I chose to study the work of early 20th century photographer Albert Renger-Patzsch as he someone who photographs everyday objects and buildings and heightens them so you focus on their form and shape which is what I am trying to achieve in my work. There are some interesting quotes from his book 'Photographer of Objectivity' which are interesting. The first reads ''maker of image who was capable of giving form and dignity to the banal and even the ugly''. This shows his photographs subject matter was the ordinary but his photographs made you view them in a different light a focus on their structural beauty. The second quote reads ''The monumentality of the structure is heightened by the strict symmetry of forms''. I don't think this means that his compositions are exactly symmetrical because hey aren't, I think it means that his way of composing the photograph helps express the form of the object and building successfully.
The photograph above is titled Insulators and was taken in 1927, the photograph is interesting as Renger-Patzsch has composed the photograph so you don't know which way up the poles are facing so he takes the object out of it's ordinary context and creates an interesting pattern out of it, by not knowing it's natural position your view on the object completely changes. That is similar to what I am trying to do, I'm trying to photograph line and structure within everyday objects and buildings in an attempt to heighten their appearance and create a new pattern.
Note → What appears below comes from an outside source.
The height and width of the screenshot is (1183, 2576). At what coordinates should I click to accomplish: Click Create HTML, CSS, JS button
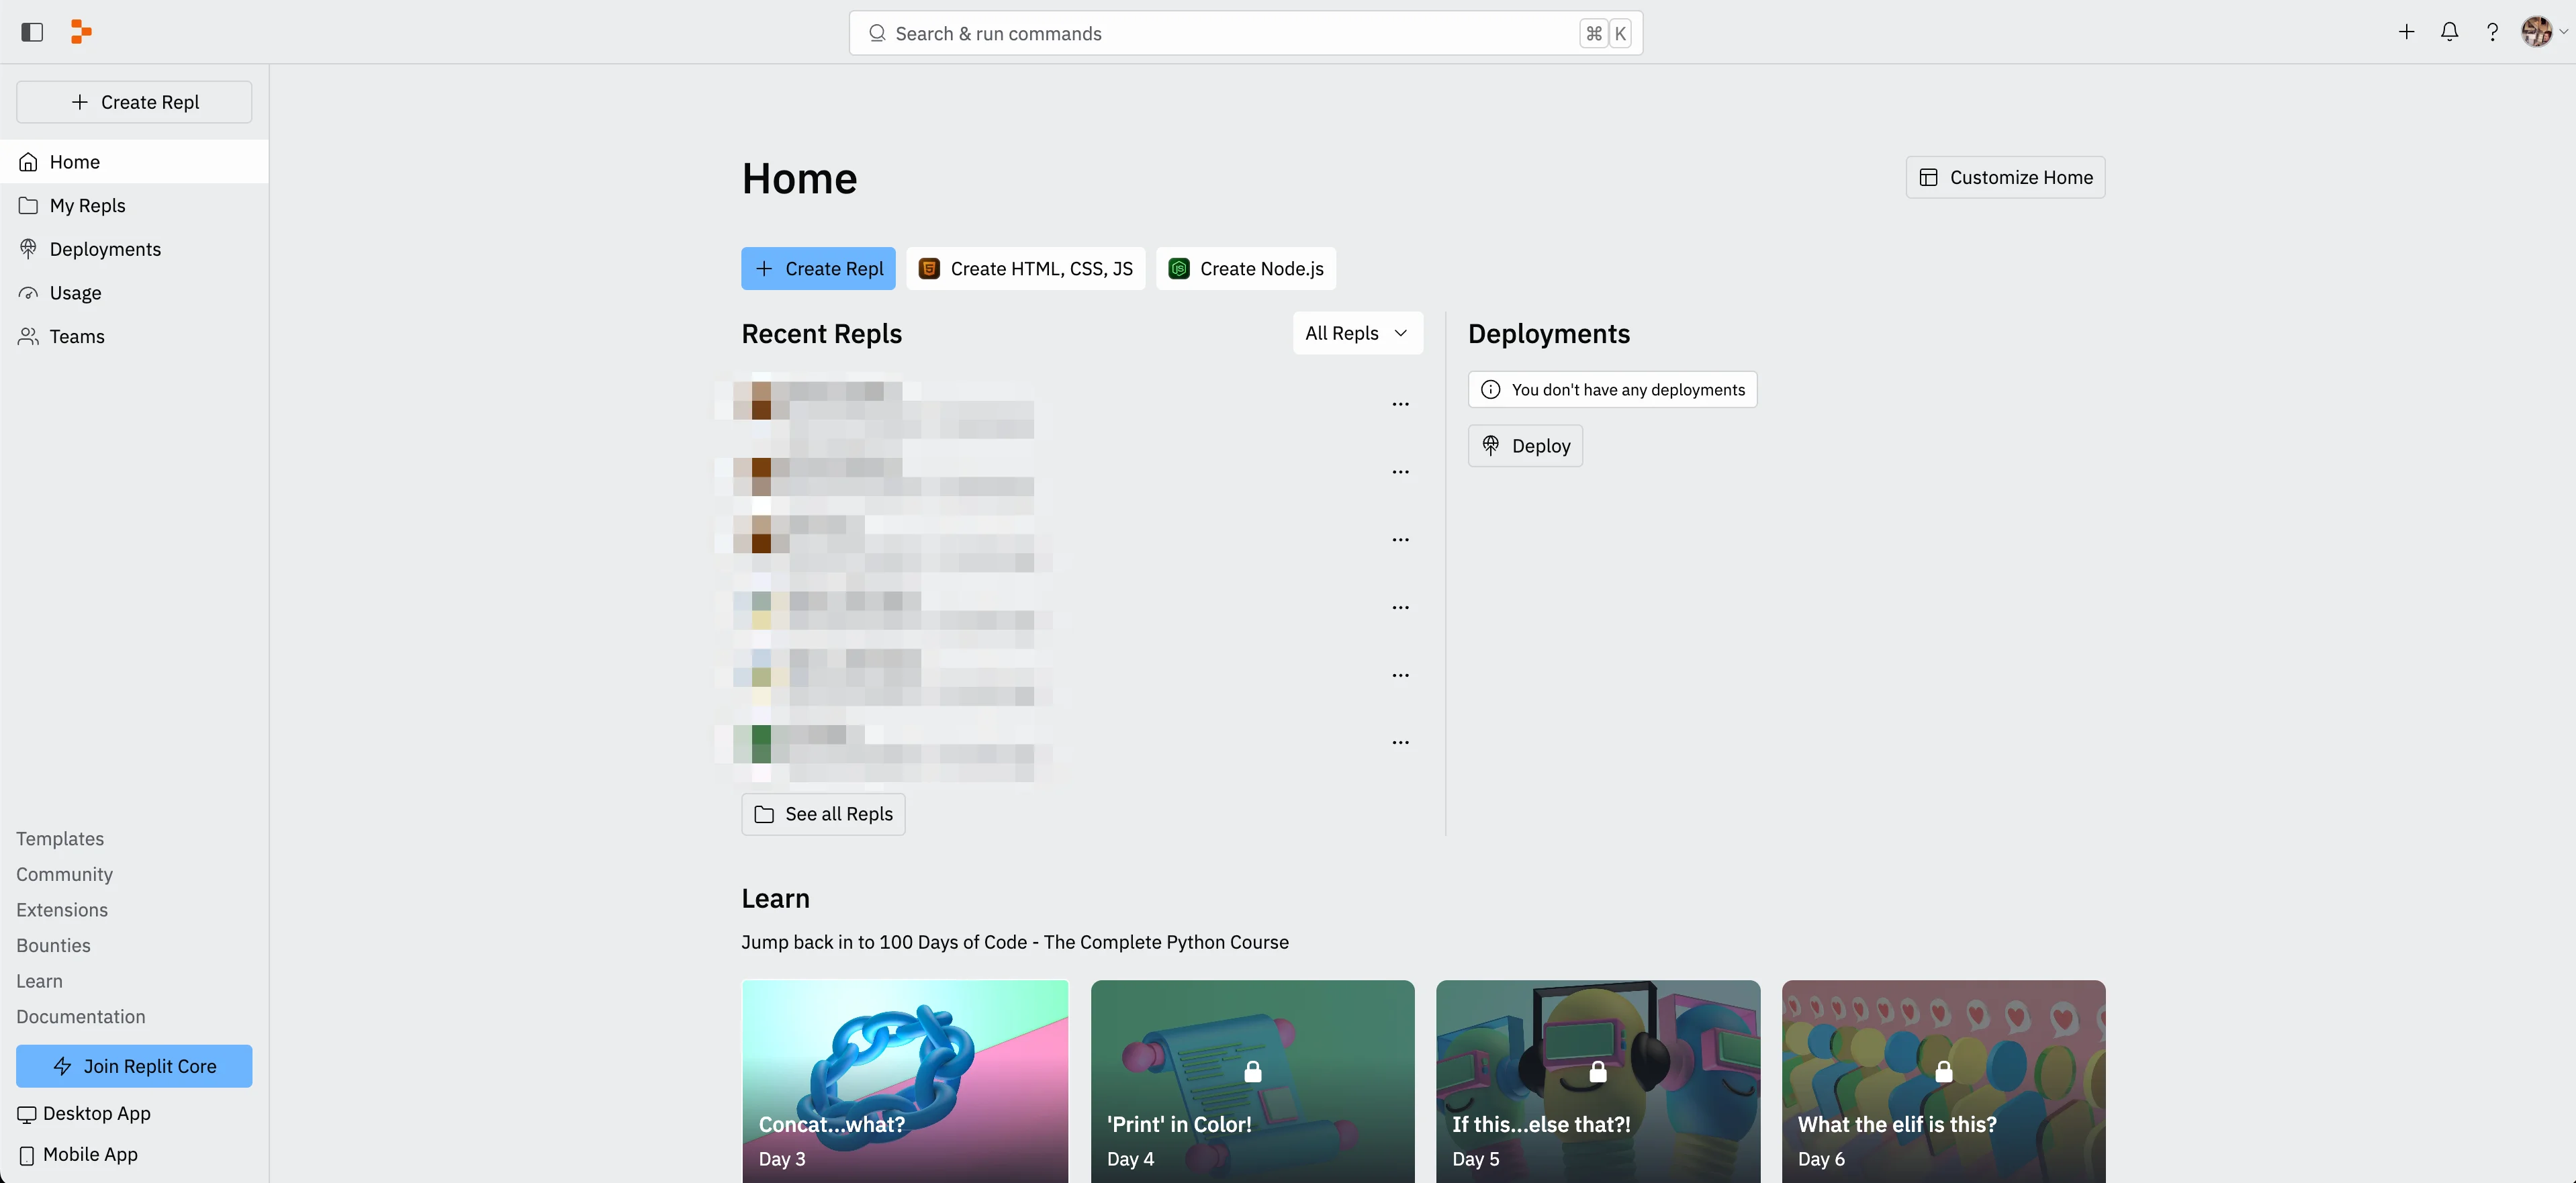click(x=1025, y=268)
I have not yet decided if my final photographs will be shot in colour or black and white but I'm very happy with the black and white photos I have so far and Renger-Patzsch's work looks very appealing in black and white as the absence of colour makes your focus on tone and form.
From looking at Renger-Patzsch's work I have learned that changing the orientation of an object can change your view on it and create a new and interesting structure so as an experiment I think it will rotate the composition of the images just to see if that makes the images more interesting like Renger Patzsch has done in his Insulators photograph.